Going to the cloud makes it *easier*, since it vastly increases the number of samples and allows them to not care about processing resources at all and be generally shit programmers unless their project eats up too much of the internal balance sheet.

We all have computers far more powerful than are necessary to do this in our pockets. Add a desktop system to act as a central unit (not an unreasonable requirement) and to offload any particularly difficult recognition task to and it's entirely possible to have it all work internally.

Re:No.

No, you don't observe that. What you observe is that newer items with more power come out for about the same price as they used to. Texas Instruments is a good example, the price points don't change, but the capabilities have gotten a bit better over the years. But, you're still looking at the same price.

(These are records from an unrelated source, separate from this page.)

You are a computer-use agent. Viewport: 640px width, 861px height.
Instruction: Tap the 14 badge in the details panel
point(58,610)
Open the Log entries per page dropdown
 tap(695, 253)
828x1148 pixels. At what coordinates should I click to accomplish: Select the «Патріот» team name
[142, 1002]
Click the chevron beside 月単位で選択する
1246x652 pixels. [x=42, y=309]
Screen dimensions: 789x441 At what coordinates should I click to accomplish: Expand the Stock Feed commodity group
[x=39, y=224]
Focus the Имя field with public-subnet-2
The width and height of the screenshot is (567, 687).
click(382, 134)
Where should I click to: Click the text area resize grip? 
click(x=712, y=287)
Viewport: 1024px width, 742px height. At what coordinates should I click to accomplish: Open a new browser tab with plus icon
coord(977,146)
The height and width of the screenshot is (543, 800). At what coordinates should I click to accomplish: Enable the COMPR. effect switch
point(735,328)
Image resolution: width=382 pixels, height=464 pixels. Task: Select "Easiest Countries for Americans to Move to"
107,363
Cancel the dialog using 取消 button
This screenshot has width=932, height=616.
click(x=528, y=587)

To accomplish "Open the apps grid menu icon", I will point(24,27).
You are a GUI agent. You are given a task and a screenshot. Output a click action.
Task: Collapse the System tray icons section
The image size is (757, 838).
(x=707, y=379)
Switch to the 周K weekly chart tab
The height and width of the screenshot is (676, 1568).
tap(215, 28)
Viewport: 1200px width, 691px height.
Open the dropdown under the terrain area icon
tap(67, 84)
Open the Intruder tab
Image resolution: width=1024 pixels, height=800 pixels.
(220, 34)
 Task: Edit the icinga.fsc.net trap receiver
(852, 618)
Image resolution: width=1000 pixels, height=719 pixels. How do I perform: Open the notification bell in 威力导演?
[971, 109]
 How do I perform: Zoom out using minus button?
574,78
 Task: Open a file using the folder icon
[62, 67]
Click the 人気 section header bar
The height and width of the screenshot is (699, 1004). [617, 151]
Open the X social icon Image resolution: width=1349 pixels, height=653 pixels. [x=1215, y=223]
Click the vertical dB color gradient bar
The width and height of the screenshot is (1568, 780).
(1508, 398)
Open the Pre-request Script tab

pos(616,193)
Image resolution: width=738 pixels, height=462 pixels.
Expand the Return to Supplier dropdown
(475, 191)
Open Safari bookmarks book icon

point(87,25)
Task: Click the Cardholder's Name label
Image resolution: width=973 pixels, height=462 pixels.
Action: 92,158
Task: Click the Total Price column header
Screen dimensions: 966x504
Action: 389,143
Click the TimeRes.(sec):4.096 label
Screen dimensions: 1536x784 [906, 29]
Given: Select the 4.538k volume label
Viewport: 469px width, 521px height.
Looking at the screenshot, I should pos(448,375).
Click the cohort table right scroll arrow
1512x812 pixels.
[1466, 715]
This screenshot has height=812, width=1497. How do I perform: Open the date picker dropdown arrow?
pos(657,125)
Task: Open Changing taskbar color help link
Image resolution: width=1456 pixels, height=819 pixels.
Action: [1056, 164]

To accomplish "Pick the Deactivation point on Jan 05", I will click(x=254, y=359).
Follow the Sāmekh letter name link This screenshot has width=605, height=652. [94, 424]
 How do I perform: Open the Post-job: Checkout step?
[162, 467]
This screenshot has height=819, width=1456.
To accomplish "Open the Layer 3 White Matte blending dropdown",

In markets where there's a bit more competition you'll see that the companies will occasionally be forced to reduce prices in order to compete, which lasts until they buy out the competition and put an end to it.

They're not passing savings onto the customer and I've rarely, if ever, seen products be reduced in price because they're starting to spy on the customer. They're certainly not passing on the money that they're making on an ongoing basis otherwise eventually these devices would pay for themselves.

The sheer mental gymnastics necessary to make your point valid is mind boggling. Mostly because the savings aren't passed onto the consumer, they're kept as corporate profits.

Mycroft

[fyngyrz]

Mycroft just released (Python, version unspecified) code they say you can run on your Raspberry Pi; Mycroft is an Alexa-like system, differences being it's open, the s/w is free so you can build your own, and the hardware is pretty open too.

There is cloud STT (Speech-To-Text) going on, but they're interested in local STT according to an email they sent around to those of us on their mailing list. My GPS (ca. 2013) does non-cloud general STT, so there's working code out there.

Speaking as an owner of both an Echo and an Echo Dot, I'm very hopeful that Mycroft will join them, perhaps even replace them.

Echo's huge drawback is that it doesn't have a local operating mode via LAN ports, nor local STT and TTS. Not to mention the absurd requirement that you put up an SSL server just to make the simplest possible function work.